→ Work required
Print exactly the lines from the one that contains "Where should I" through the last line of the material, both included, and leave out all pictures.

+++

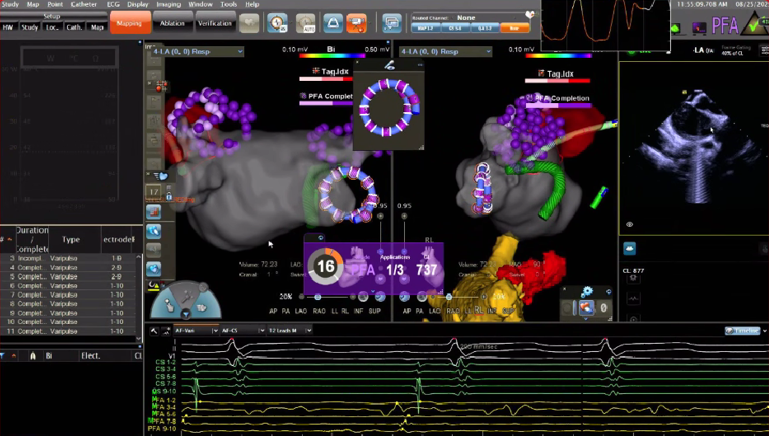The width and height of the screenshot is (769, 436).
Task: Click the blue cloud icon in right panel
Action: pyautogui.click(x=630, y=248)
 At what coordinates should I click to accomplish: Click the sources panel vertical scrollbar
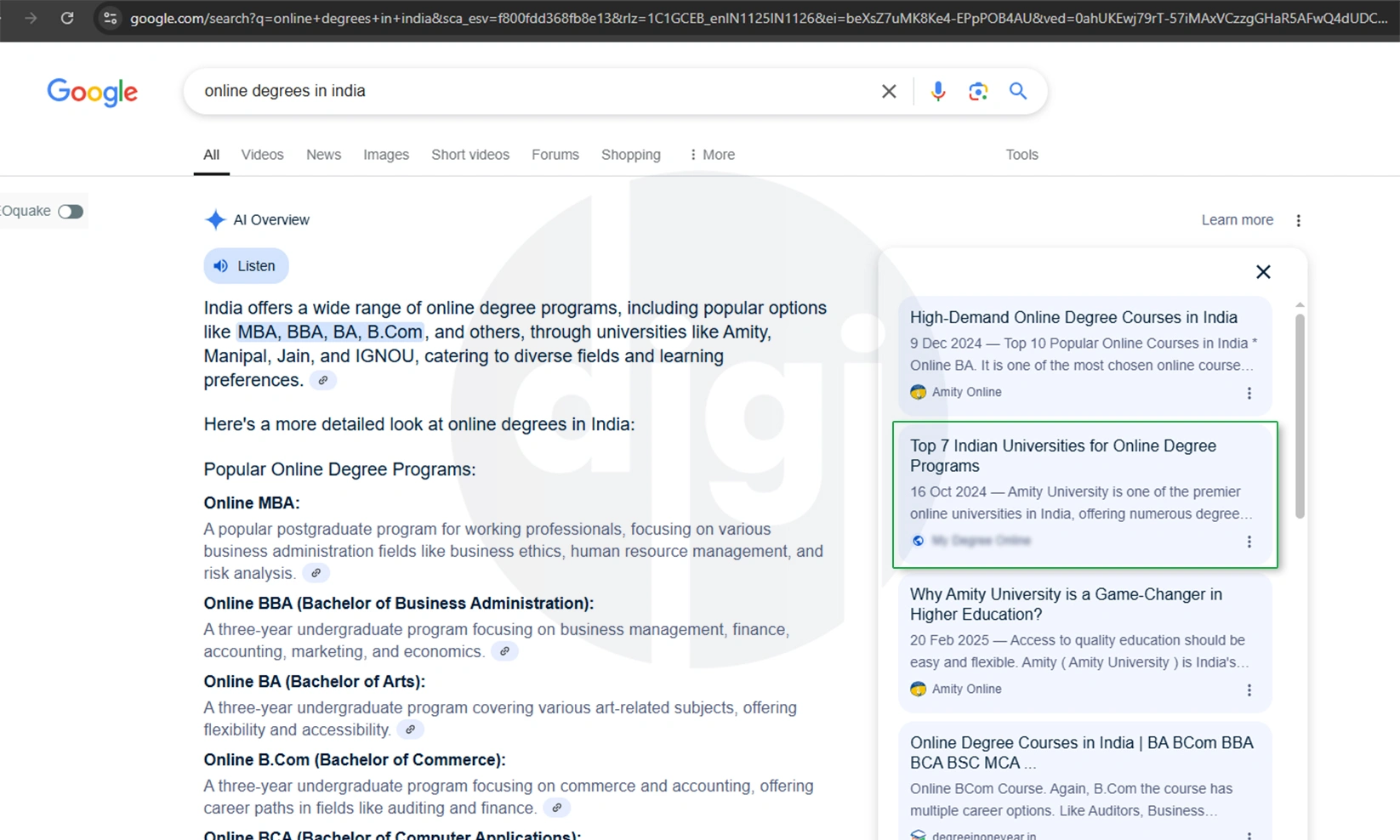pyautogui.click(x=1299, y=416)
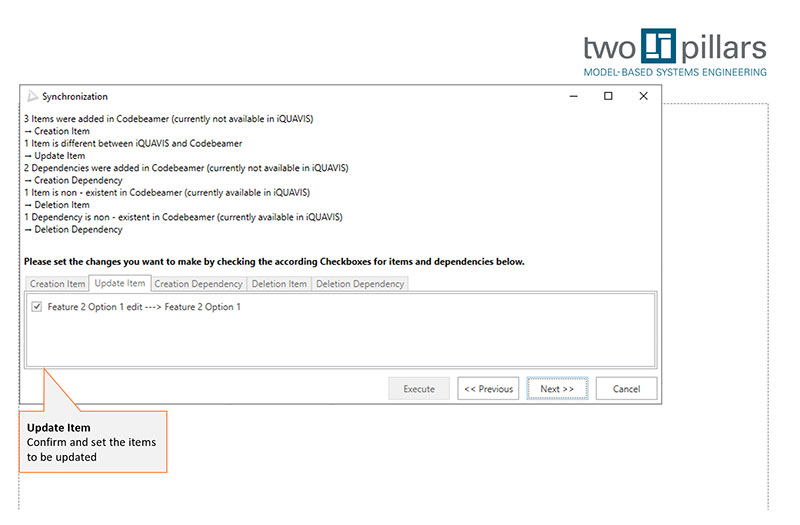Switch to the Creation Item tab

[x=59, y=284]
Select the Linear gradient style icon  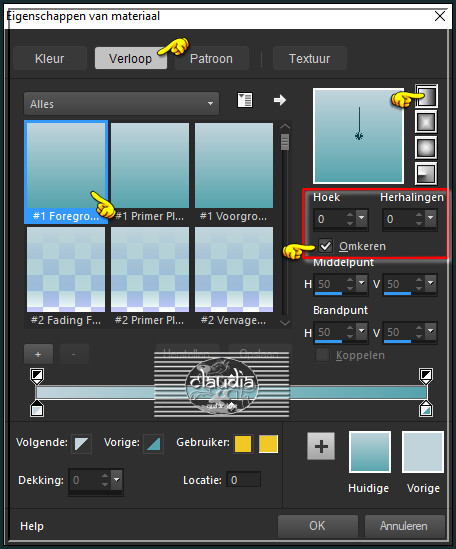click(x=426, y=96)
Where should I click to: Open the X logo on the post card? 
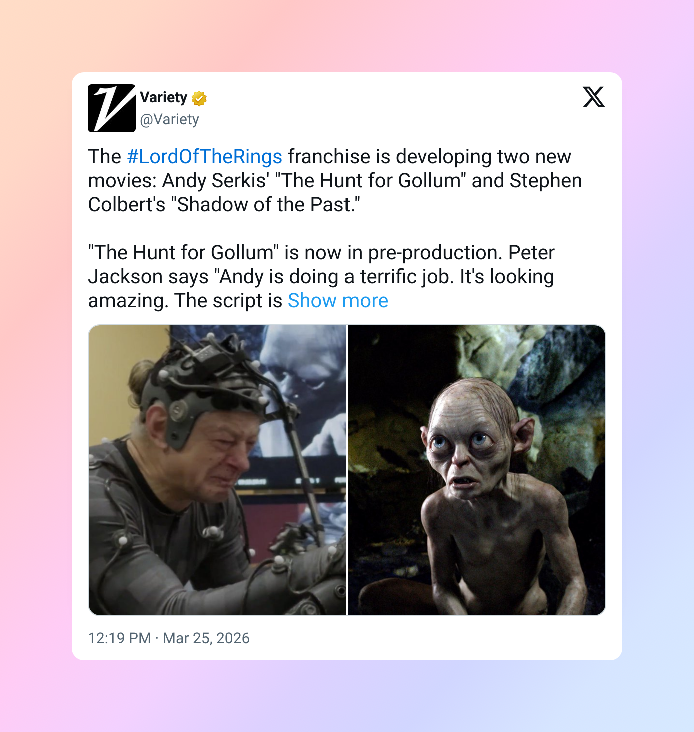coord(594,97)
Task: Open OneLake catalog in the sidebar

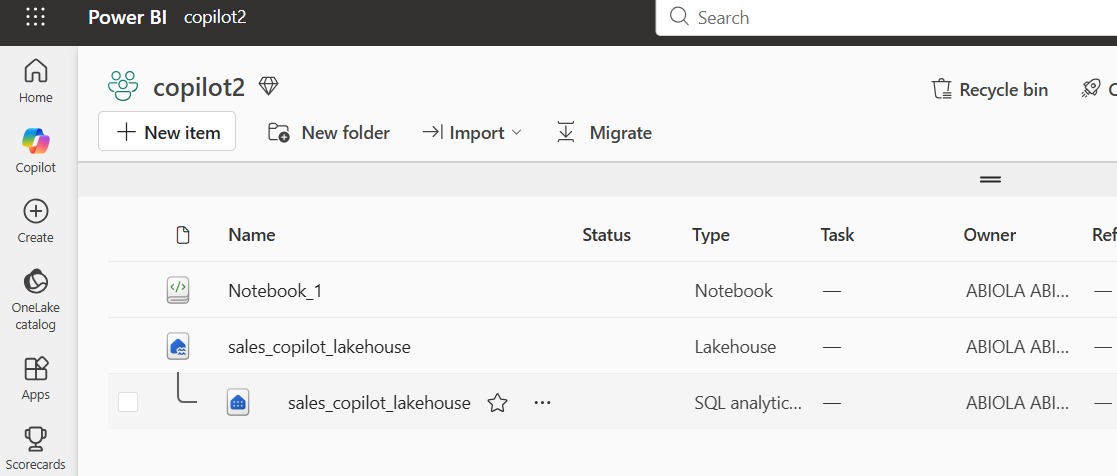Action: click(x=36, y=300)
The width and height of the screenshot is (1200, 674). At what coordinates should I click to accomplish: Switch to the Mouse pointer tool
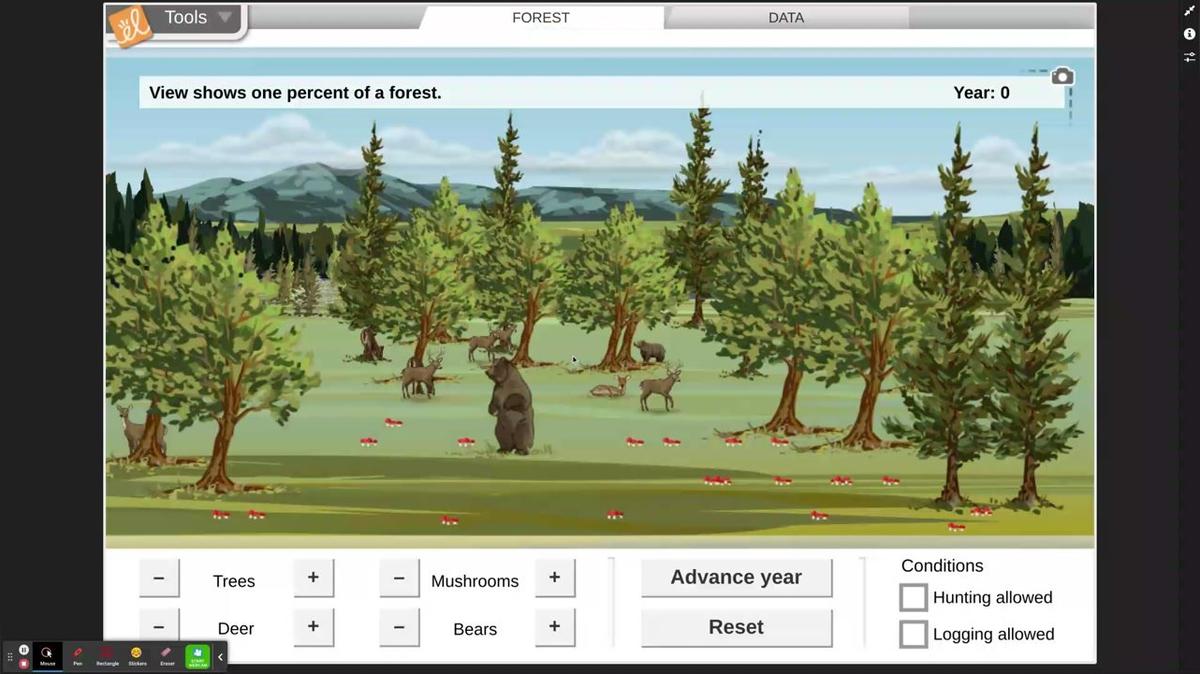pyautogui.click(x=47, y=655)
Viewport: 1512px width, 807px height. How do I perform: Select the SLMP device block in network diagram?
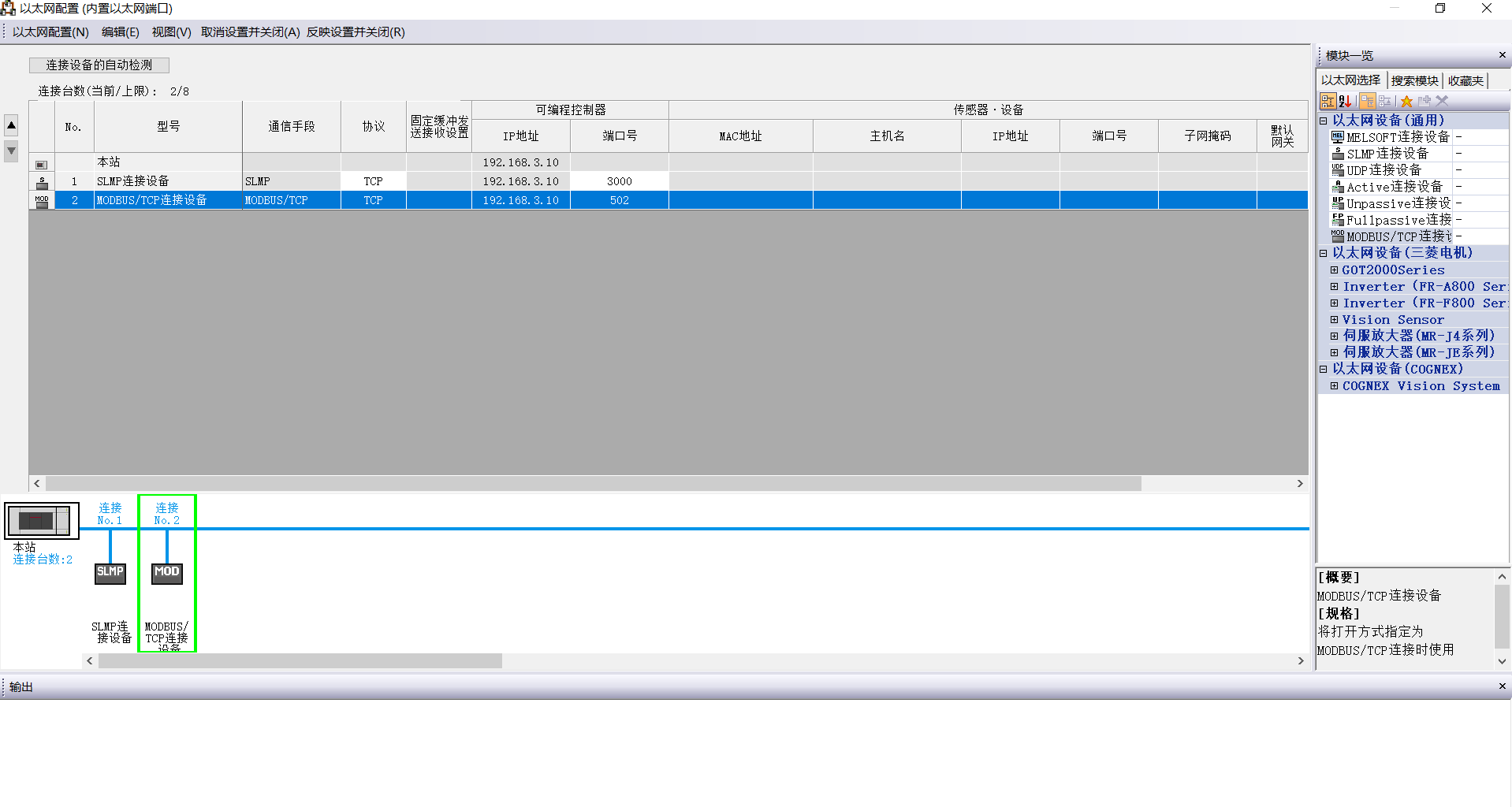110,573
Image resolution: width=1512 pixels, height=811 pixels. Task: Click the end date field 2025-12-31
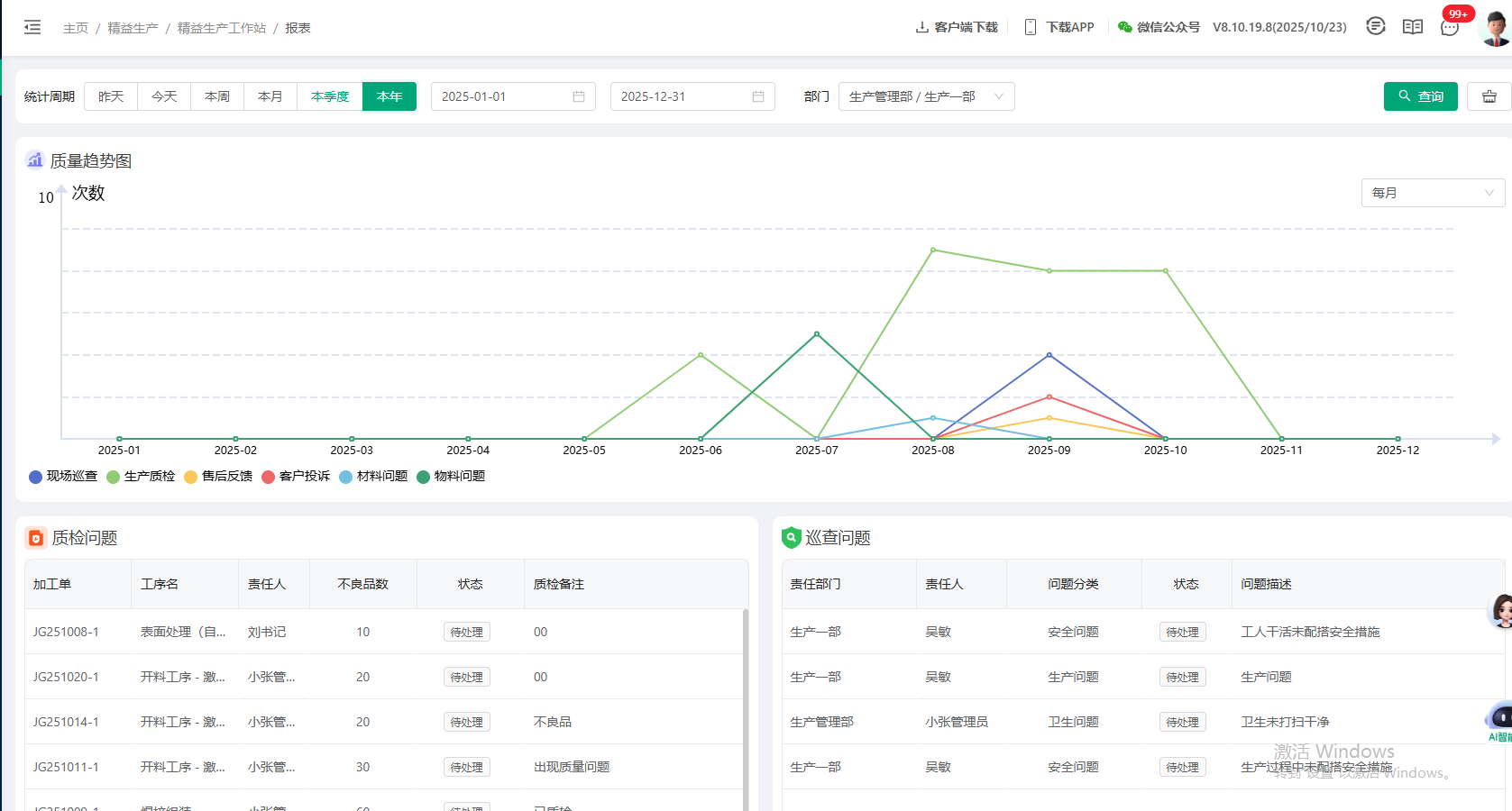point(692,96)
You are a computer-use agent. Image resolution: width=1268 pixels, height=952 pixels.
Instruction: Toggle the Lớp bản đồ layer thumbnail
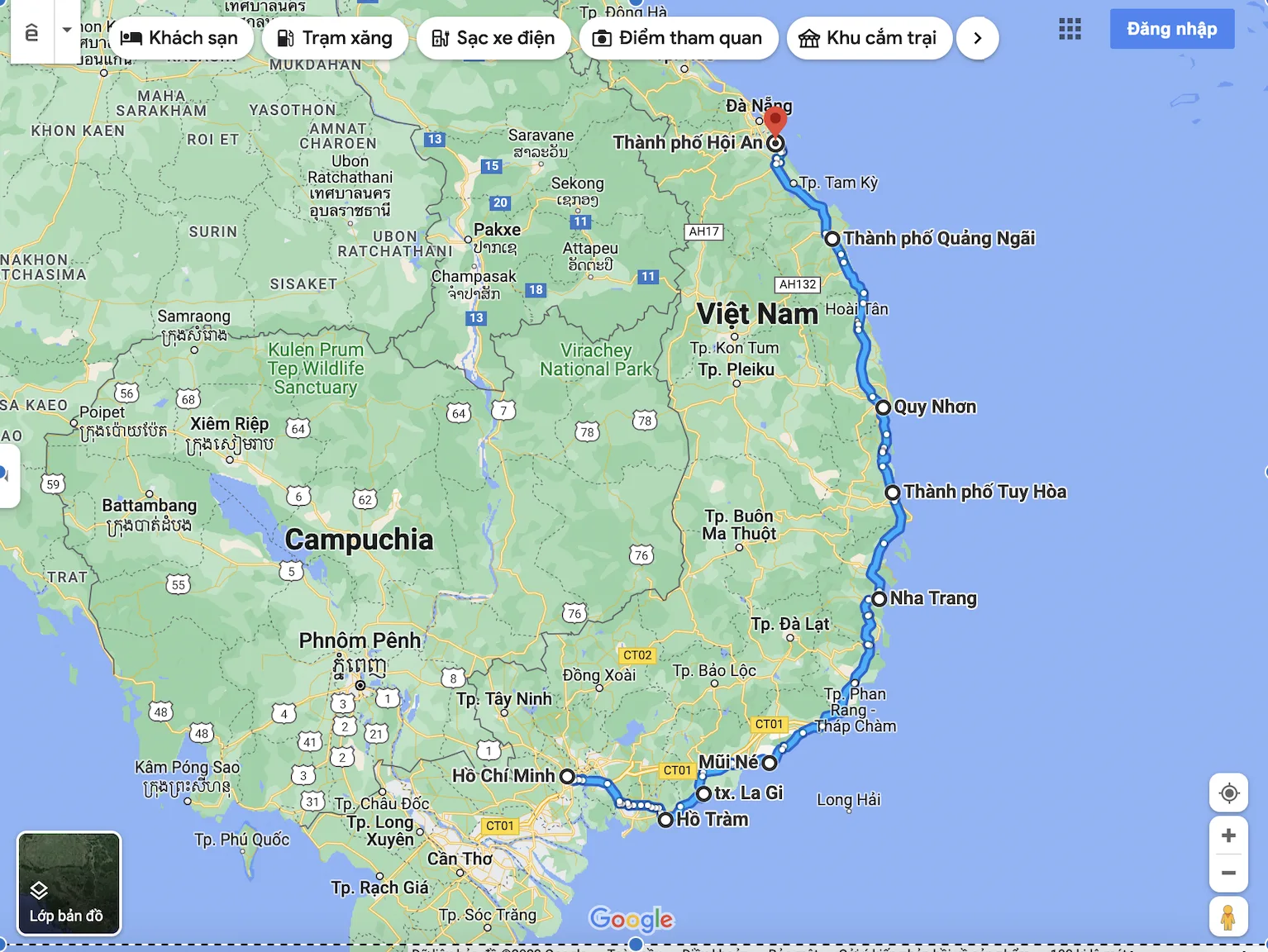[x=69, y=883]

+++

→ Expected answer
Where should I click to: Open the X logo on the post card? 
coord(594,97)
Task: Open OneLake catalog in the sidebar

Action: click(x=36, y=300)
The width and height of the screenshot is (1200, 674). At what coordinates should I click to accomplish: Switch to the Mouse pointer tool
pyautogui.click(x=47, y=655)
Viewport: 1512px width, 807px height. How do I perform: Select the SLMP device block in network diagram?
110,573
Image resolution: width=1512 pixels, height=811 pixels. Task: Click the end date field 2025-12-31
point(692,96)
You are a computer-use agent. Image resolution: width=1268 pixels, height=952 pixels.
Instruction: Toggle the Lớp bản đồ layer thumbnail
[x=69, y=883]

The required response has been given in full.